累風庵閑日録

本と日常の徒然

『久山秀子探偵小説選III』 論創社

●『久山秀子探偵小説選III』 論創社 読了。

 ちょいと惜しい作品集である。「月光の曲」は、中絶が惜しい。スピーディーな展開を楽しく読んだが、数々の謎が投げっ放しにされたままである。雷巡査山本君、転じて怒れる牡牛、山本枯松刑事の造形が愉快。

 梅由兵衛捕物噺のシリーズは、雰囲気は明朗、展開は快調、キャラクターは魅力的、ちょっとした捻りやロジックの面白さもある。だが、惜しいことにどれもこれも十ページほどの小品なので。結末があっけなかったり、省略が過ぎたりの作品が多い。もう少しじっくり読みたいと思ってしまう。

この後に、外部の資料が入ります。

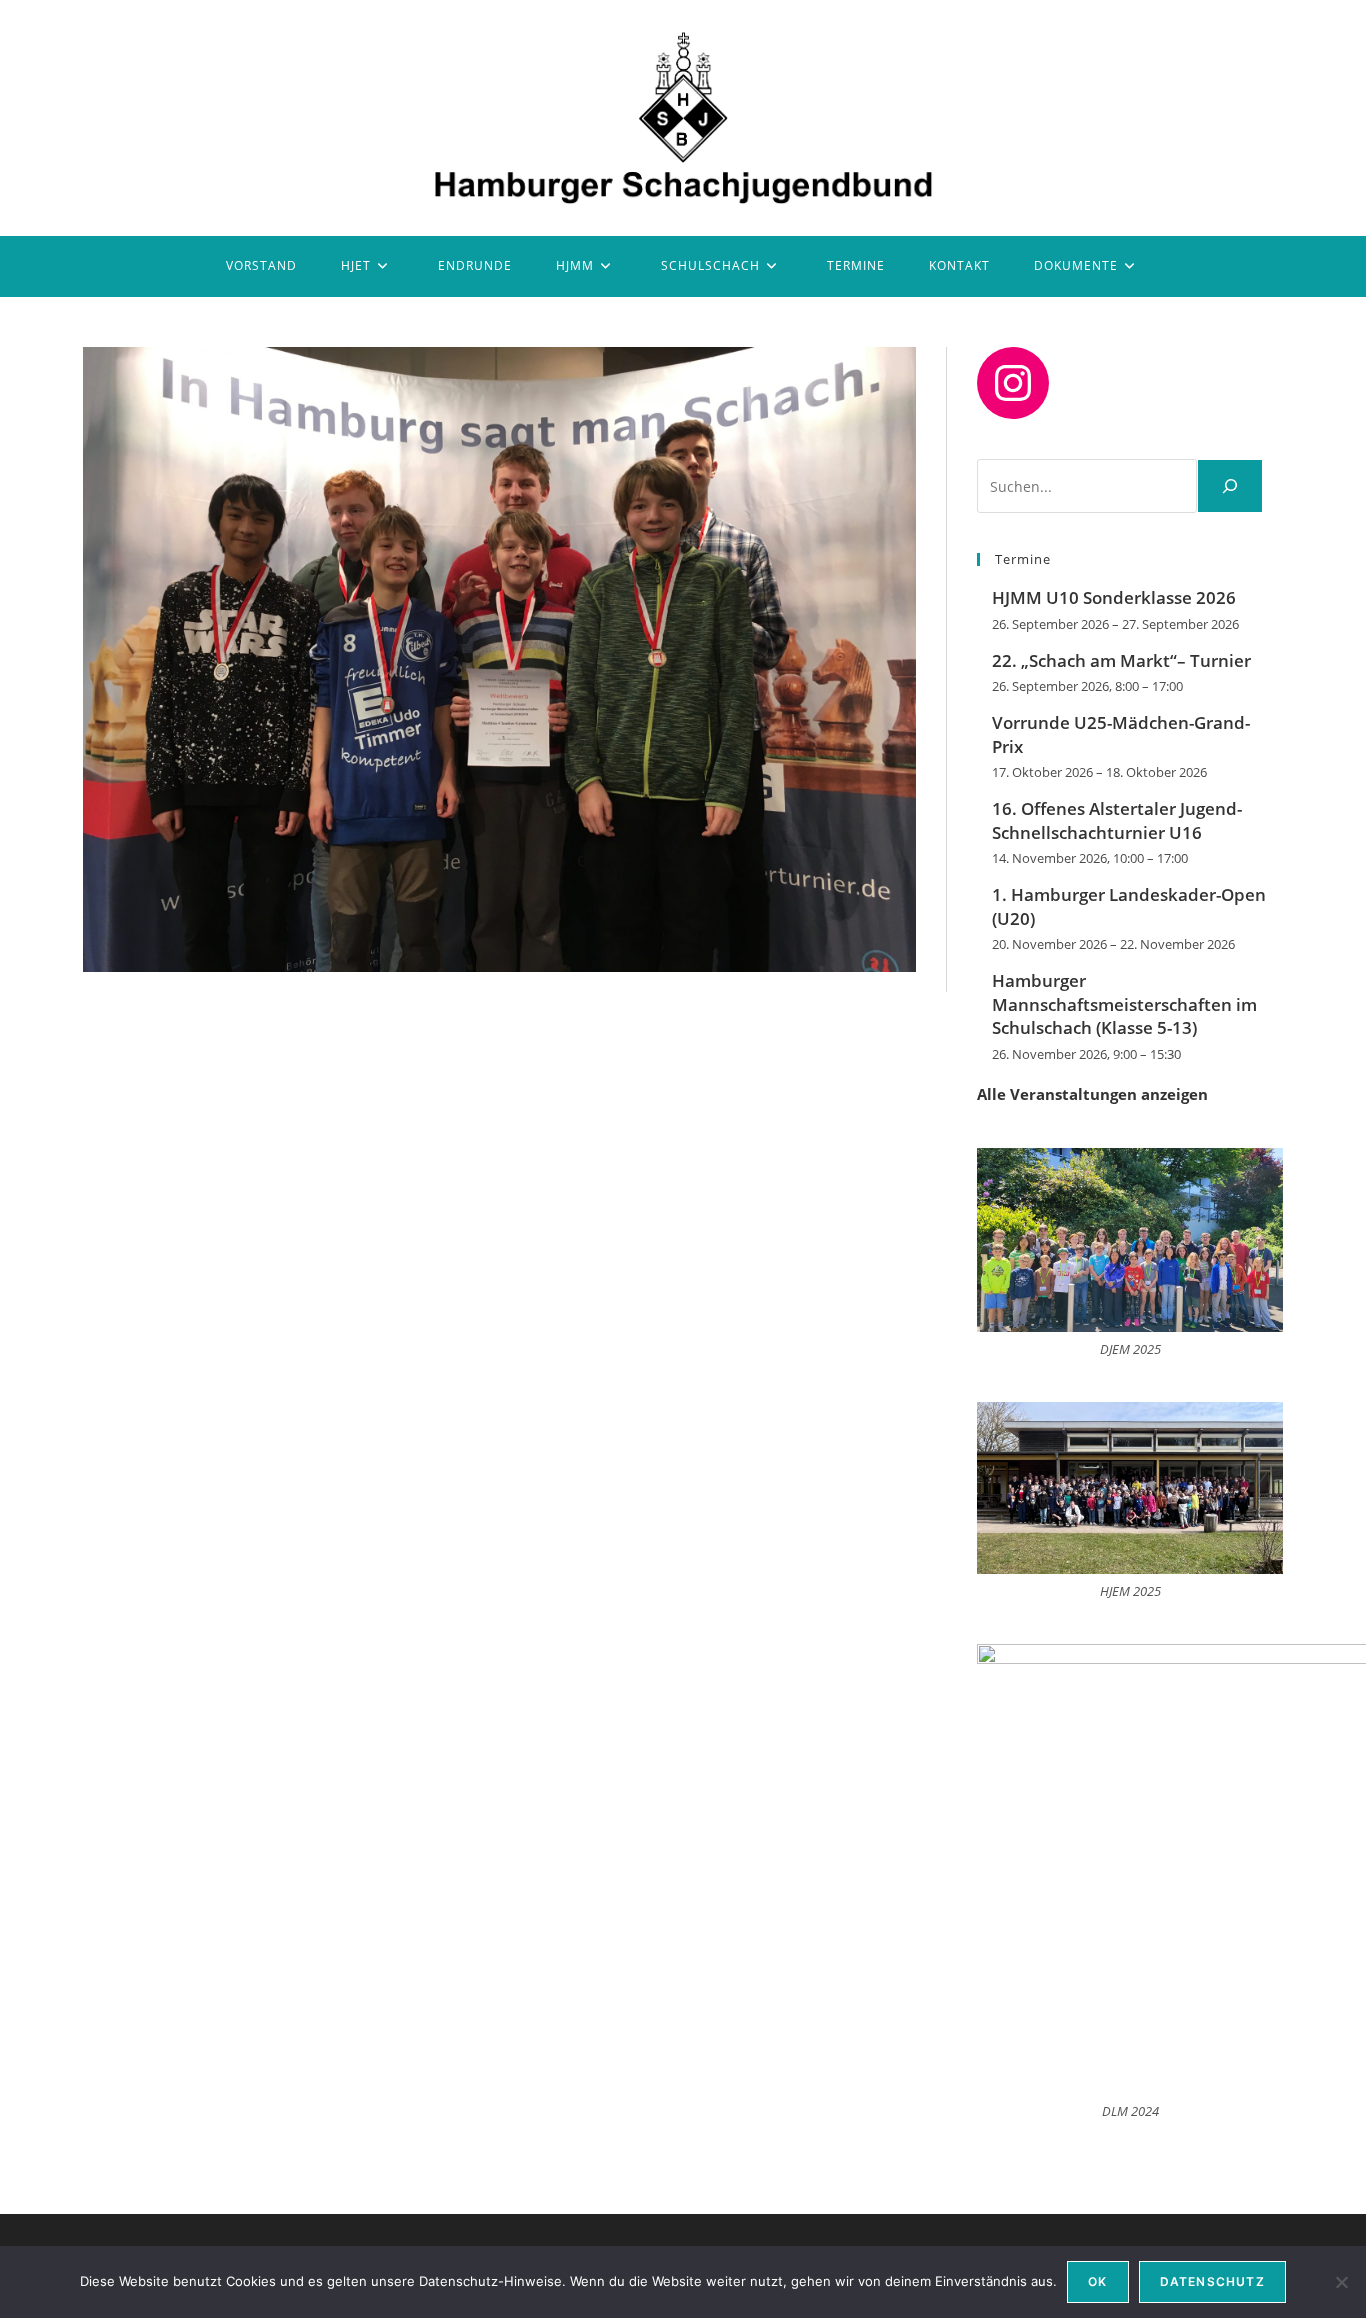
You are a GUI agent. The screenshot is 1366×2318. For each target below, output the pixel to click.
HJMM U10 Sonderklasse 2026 (1114, 597)
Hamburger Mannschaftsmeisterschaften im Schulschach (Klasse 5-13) (1124, 1004)
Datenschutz (1212, 2281)
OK (1097, 2281)
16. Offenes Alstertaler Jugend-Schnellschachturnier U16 (1117, 820)
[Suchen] (1230, 486)
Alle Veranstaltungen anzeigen (1092, 1094)
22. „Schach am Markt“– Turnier (1121, 660)
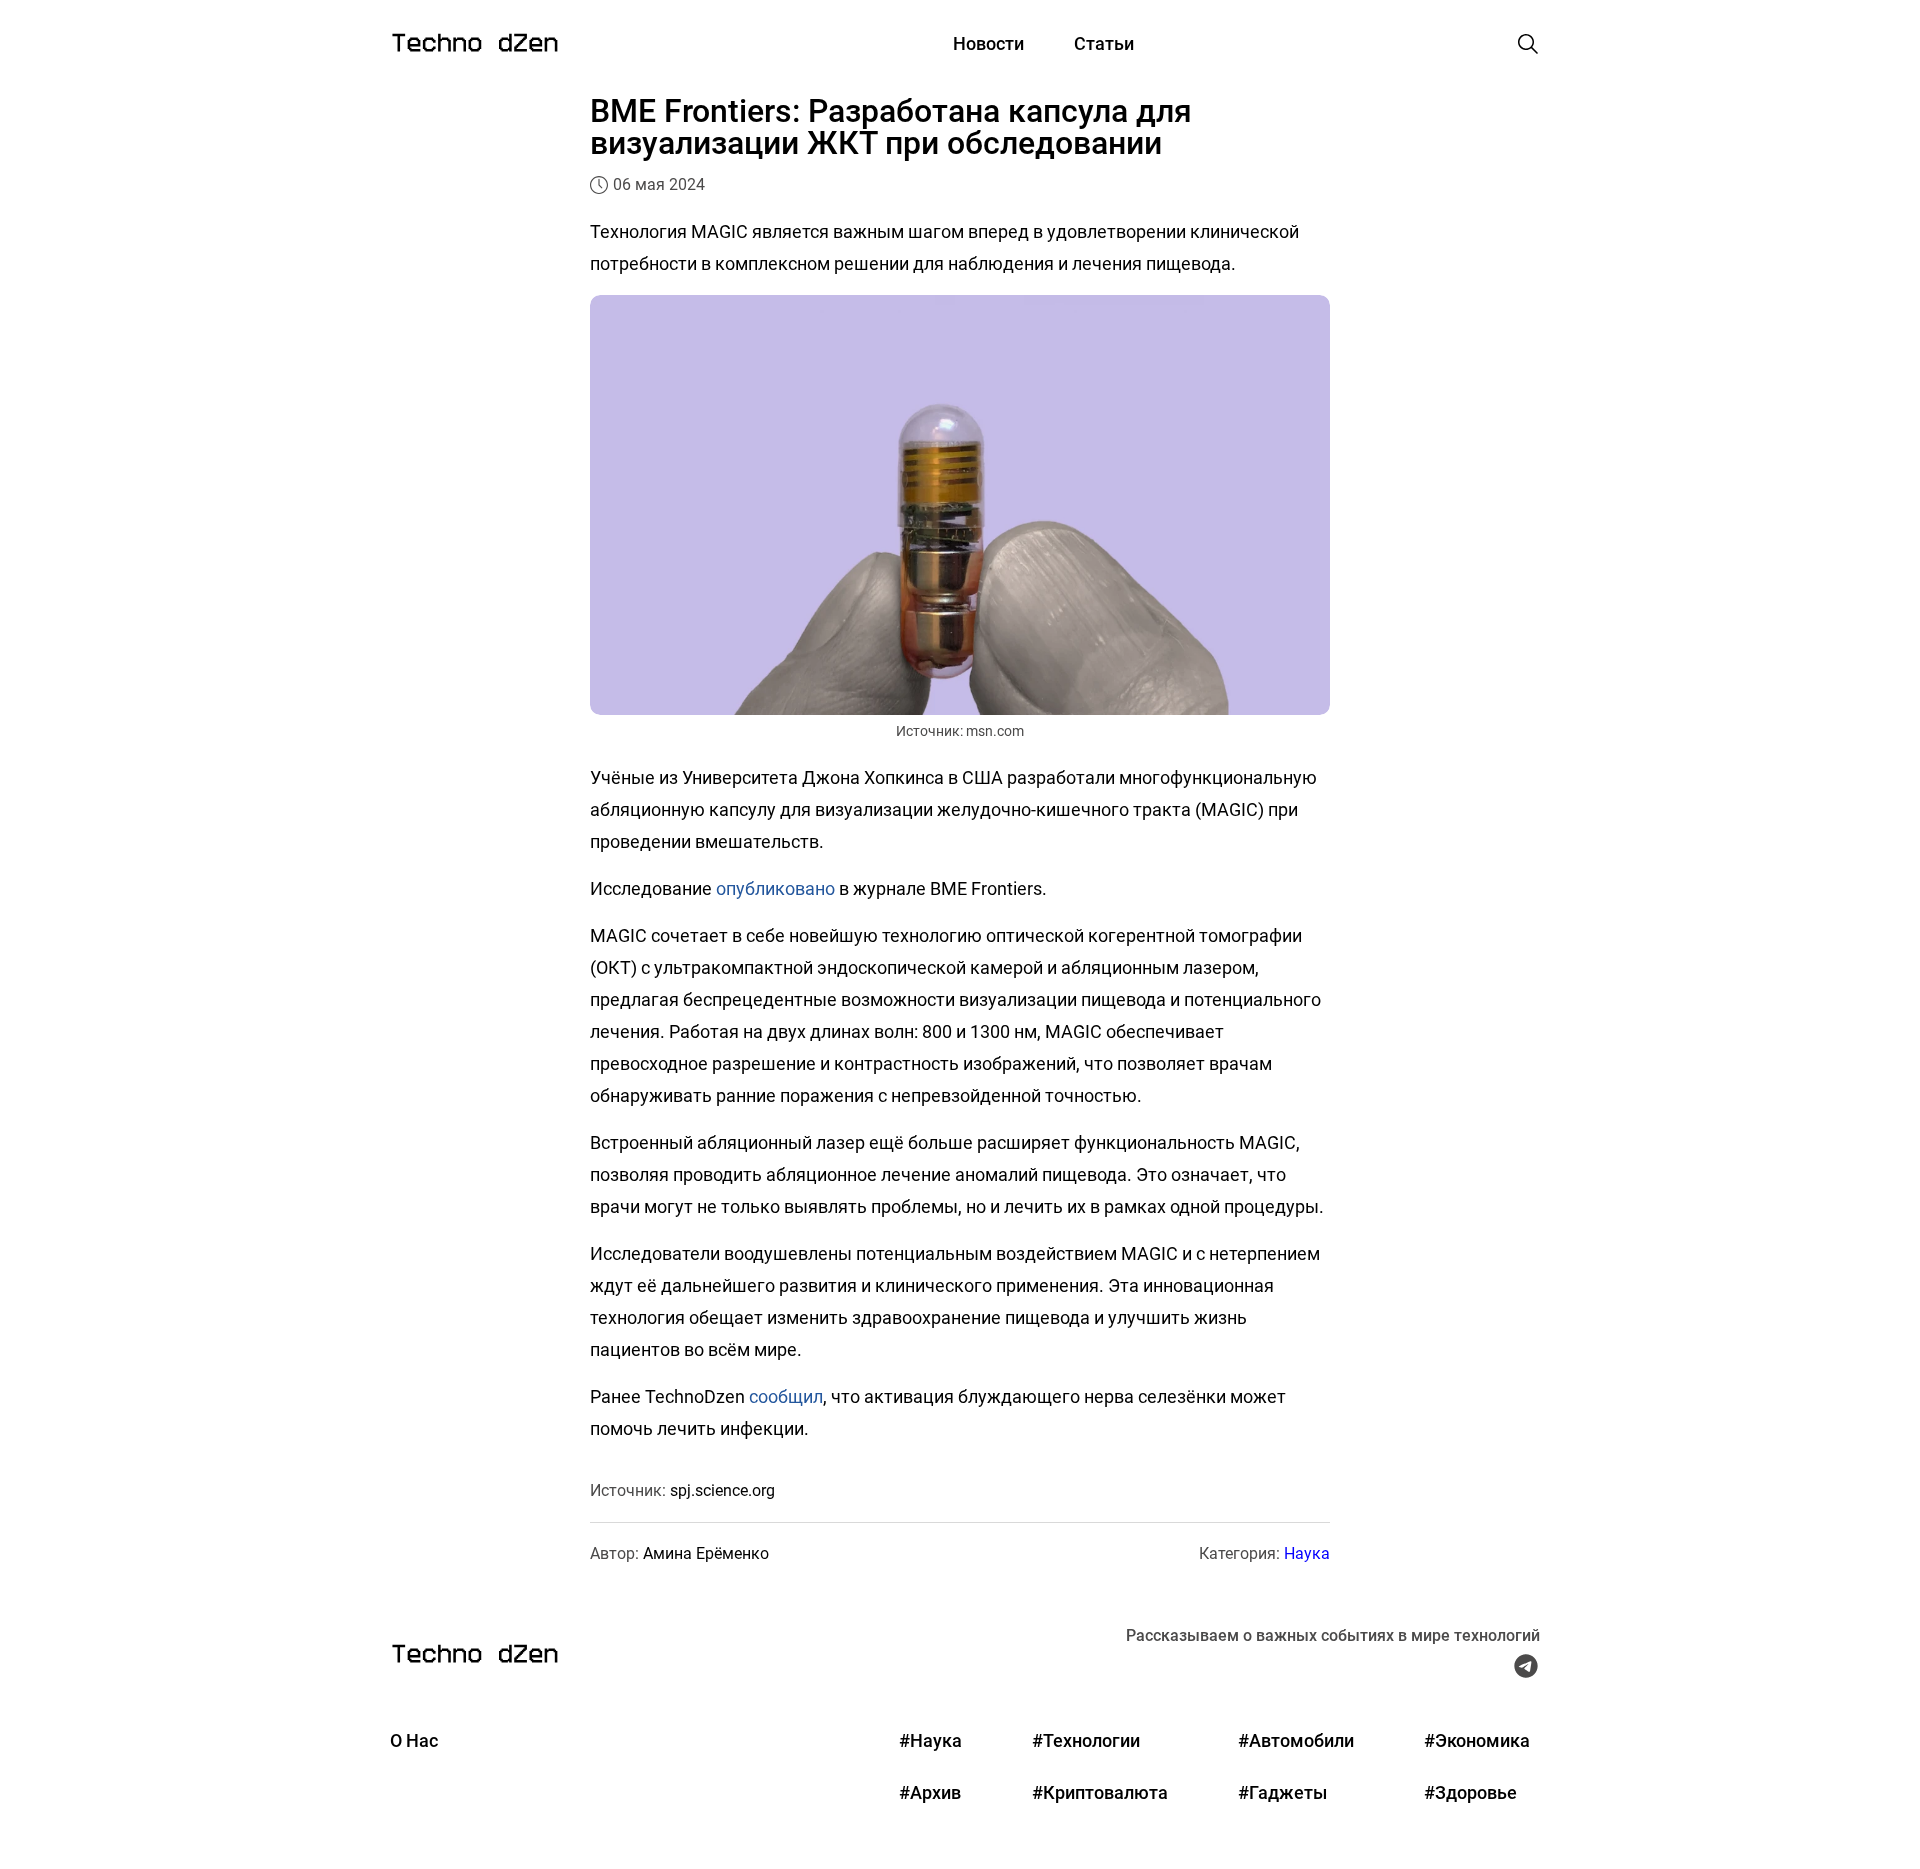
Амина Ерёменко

 シリーズ中で一番気に入ったのが、なんだそりゃ、という内容の「与太郎の恋」である。かっぱらいの与太郎が主人公由兵衛に財布を渡して告げた「あの子に渡してくれ」の言葉。この作品はなんと、その「あの子」とは誰なのかを推理する話なのである。他に、「死出の股旅」も気に入った。いつもの三倍、三十ページの分量を確保してきちんと犯人探しミステリを構成し、その上人間関係の意外さまでも盛り込んである。

●いろいろあって、住民税が還付された。ぎりぎり六桁に達しないという結構な額だ。もちろん裕福になったわけではない。払い過ぎた金が戻って来たのだから、マイナスがゼロになっただけである。